The few touches which his father bestowed upon the revisal of the
book, though they are minutely set down by him in the preface, are so
inconsiderable, that it is not necessary to mention them; and it may
be much more agreeable, as well as useful, to exhibit the short
account which he there gives of the method by which he enabled his son
to show, so early, how easy an attainment is the knowledge of the
languages, a knowledge which some men spend their lives in
cultivating, to the neglect of more valuable studies, and which they
seem to regard as the highest perfection of human nature.
What applauses are due to an old age, wasted in a scrupulous attention
to particular accents and etymologies, may appear, says his father, by
seeing how little time is required to arrive at such an eminence in
these studies as many, even of these venerable doctors, have not
attained, for want of rational methods and regular application.

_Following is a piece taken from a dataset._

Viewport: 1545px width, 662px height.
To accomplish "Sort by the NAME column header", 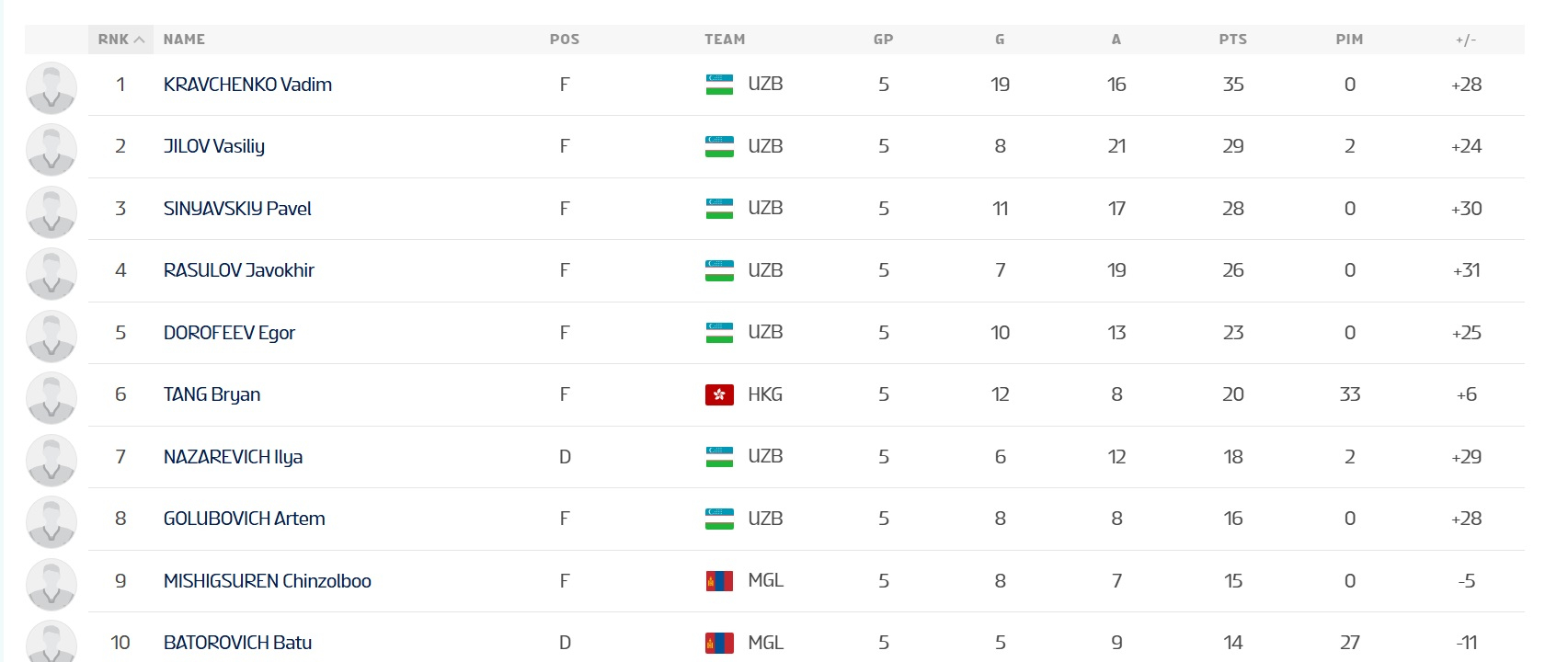I will pos(184,40).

This censure is, doubtless, just, upon those who spend too much of
their lives upon useless niceties, or who appear to labour without
making any progress; but, as the knowledge of language is necessary,
and a minute accuracy sometimes requisite, they are by no means to be
blamed, who, in compliance with the particular bent of their own
minds, make the difficulties of dead languages their chief study, and
arrive at excellence proportionate to their application, since it was
to the labour of such men that his son was indebted for his own
learning.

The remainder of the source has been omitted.